In a separate interview, Director of Health and Social Services for Mangochi Henry Chibowa Jr said the ORT which the hospital receives annually is not enough to cater for the needs of all the health centres under the district.

Chibowa said the government has been providing a K500 million budget ceiling for the district, an amount which he said is not enough to meet its health needs.

“The funds are meant for fuel for ambulances, generators when electricity is off, water and electricity, and other recurrent transactions for all our health centres. Sometimes, we are also not given the funds according to our allocation,” Chibowa said.

Chibowa was, however, grateful for the direct support which the hospitals receive from donors. He further appealed to government to consider increasing their budgetary ceiling so that the hospitals can easily meet some of its obligations.
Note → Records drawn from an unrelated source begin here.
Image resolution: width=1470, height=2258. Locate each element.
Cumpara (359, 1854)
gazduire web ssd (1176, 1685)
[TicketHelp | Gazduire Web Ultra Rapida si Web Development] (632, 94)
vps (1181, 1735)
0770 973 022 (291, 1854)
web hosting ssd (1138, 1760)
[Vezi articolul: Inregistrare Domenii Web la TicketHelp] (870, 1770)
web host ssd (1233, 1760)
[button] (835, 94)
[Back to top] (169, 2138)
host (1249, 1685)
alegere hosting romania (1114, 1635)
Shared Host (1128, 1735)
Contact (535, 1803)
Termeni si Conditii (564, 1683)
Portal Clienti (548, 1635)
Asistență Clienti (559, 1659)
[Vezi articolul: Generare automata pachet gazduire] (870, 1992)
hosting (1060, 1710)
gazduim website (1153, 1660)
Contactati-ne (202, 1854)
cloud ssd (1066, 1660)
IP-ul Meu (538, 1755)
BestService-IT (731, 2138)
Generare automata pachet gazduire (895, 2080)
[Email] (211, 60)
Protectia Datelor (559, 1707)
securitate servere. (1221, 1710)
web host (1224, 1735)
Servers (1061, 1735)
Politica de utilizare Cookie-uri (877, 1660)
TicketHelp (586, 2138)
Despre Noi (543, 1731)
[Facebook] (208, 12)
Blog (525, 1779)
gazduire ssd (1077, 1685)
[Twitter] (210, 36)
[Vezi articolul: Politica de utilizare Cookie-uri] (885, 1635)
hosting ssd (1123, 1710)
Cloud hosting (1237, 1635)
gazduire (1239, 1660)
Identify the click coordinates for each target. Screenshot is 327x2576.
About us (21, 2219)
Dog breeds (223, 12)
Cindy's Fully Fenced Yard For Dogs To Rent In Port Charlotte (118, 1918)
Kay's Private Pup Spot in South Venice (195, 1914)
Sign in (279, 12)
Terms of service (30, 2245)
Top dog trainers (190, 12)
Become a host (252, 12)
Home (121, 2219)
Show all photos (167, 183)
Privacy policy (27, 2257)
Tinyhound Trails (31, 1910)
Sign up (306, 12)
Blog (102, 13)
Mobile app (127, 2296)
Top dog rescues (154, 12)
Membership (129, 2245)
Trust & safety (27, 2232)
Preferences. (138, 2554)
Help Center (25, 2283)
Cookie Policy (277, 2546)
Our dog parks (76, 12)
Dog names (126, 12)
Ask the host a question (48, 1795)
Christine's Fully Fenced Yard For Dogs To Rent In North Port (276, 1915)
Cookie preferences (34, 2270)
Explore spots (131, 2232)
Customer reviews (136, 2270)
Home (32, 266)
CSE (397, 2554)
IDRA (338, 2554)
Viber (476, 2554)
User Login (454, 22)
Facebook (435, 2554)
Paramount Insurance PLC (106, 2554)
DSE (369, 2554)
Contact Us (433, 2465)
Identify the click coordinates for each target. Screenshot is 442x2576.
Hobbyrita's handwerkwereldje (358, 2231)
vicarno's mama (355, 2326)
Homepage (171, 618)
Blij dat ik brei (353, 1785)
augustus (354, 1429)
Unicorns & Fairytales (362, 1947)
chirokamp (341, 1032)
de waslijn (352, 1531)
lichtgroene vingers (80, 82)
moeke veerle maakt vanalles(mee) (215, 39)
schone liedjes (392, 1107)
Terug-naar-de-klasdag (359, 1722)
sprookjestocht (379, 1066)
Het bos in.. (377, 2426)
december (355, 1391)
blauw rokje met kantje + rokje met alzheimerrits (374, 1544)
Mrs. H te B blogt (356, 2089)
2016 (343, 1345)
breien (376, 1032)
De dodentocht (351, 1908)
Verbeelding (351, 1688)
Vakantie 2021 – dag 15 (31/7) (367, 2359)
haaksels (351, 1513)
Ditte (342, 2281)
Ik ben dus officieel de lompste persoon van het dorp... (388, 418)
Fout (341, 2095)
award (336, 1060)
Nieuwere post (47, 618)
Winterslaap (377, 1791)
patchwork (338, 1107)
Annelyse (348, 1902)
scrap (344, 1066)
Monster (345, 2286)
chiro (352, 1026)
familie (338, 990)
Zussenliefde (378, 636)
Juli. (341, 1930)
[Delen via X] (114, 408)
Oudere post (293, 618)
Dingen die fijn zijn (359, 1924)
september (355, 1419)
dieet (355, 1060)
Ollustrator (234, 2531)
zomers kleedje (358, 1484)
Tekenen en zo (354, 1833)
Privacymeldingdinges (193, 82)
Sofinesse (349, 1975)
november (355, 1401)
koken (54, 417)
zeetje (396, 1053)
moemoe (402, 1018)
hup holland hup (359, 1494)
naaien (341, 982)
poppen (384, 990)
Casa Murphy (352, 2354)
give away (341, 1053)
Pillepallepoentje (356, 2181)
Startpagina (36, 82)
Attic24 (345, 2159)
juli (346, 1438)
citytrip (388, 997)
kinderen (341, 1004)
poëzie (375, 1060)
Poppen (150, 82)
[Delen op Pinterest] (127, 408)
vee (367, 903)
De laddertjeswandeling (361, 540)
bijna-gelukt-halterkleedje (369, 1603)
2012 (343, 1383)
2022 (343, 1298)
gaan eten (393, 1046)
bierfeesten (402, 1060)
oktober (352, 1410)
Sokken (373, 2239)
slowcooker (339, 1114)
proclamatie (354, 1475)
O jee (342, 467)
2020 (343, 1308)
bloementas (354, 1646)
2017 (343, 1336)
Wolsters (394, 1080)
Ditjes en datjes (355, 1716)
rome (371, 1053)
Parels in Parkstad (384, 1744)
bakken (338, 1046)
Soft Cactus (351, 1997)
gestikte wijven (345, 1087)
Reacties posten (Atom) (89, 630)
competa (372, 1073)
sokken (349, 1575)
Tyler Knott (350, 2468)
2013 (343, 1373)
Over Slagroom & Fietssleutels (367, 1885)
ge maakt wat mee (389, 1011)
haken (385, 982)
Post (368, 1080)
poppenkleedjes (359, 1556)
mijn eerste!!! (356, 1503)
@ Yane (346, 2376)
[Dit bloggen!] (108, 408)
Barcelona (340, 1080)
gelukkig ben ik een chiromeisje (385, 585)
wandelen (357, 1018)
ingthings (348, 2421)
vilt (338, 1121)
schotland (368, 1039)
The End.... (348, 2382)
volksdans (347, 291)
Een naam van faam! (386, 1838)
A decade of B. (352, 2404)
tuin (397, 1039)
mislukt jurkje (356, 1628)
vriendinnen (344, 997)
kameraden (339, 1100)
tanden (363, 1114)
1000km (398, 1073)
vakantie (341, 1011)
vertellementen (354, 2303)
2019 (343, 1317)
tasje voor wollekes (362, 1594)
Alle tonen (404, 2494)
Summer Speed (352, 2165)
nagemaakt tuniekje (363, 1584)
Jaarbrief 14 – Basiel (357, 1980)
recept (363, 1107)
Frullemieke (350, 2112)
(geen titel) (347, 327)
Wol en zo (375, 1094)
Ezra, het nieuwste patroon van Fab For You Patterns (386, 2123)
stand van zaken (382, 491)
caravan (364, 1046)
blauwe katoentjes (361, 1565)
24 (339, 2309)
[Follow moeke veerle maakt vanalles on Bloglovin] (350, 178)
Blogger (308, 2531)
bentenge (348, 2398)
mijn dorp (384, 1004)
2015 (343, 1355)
In an interview when he visited Machinga and Balaka districts recently, Belekanyama said his ministry will try to lobby Treasury and the Ministry of Health to fully devolve the health sector to address some of the identified budgetary challenges.

“Some of these challenges are coming because the central government is still holding on to powers despite that the country adopted devolution of power to local councils.

“We need to allow the councils to start managing their resources as well as speak to donors and other partners. It is the wish of the government that all sectors should start afresh by clearing the mess which is limiting service delivery,” Belekanyama said.